SGLT-2 inhibitors reduce gout flares and offer CV benefits among patients with type 2 diabetes and gout: Study

Canada: Sodium-glucose cotransporter-2 inhibitors (SGLT2i) may reduce gout flares and cardiovascular events in patients with gout, a recent study published in Annals Of Internal Medicine has shown. SGLT2 inhibitors are a class of medications commonly used for the treatment of type 2 diabetes. 

"Among patients with gout, SGLT2 inhibitors may reduce recurrent flares and gout-primary ED (emergency department) visits and hospitalizations and may provide cardiovascular benefits," the researchers reported. 

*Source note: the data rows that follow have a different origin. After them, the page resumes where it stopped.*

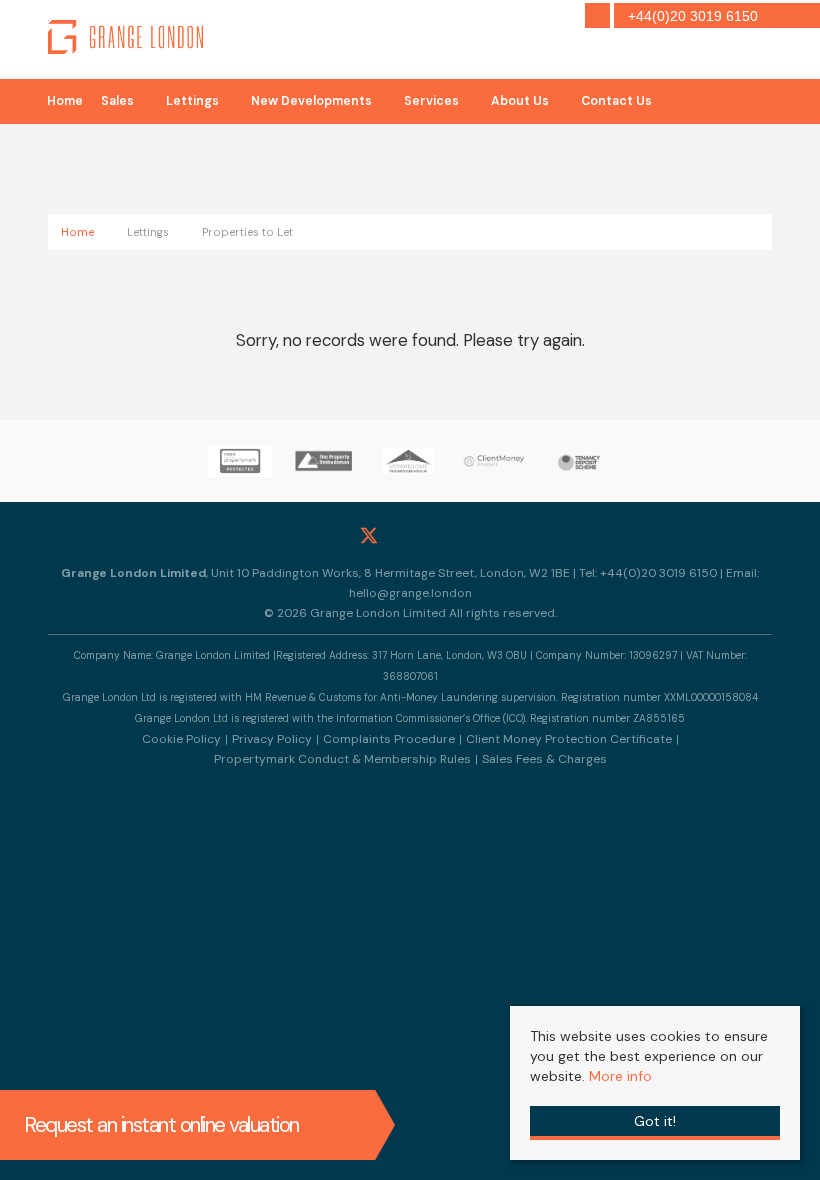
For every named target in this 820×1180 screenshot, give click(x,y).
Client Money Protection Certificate (569, 739)
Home (65, 101)
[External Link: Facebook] (328, 535)
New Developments (311, 101)
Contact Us (616, 101)
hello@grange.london (410, 593)
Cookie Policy (181, 739)
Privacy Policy (272, 739)
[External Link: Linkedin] (451, 535)
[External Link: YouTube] (492, 535)
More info (620, 1076)
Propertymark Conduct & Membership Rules (342, 759)
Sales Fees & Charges (544, 759)
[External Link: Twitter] (369, 535)
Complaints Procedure (389, 739)
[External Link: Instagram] (410, 535)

Gout is a painful and inflammatory form of arthritis caused by the buildup of uric acid crystals in the joints. SGLT2is have previously been shown to decrease serum urate levels, which are linked to gout development. However, until now, it was unclear whether this reduction in serum urate levels would translate into a lower risk of recurrent gout flares and related complications.

Researchers conducted a propensity score-matched, new-user cohort study using a general population database spanning from January 2014 to June 2022. The study included patients with gout and type 2 diabetes, comparing those initiating SGLT2is with those starting dipeptidyl peptidase 4 inhibitors (DPP-4is), another second-line glucose-lowering agent not associated with serum urate levels or cardiovascular risk.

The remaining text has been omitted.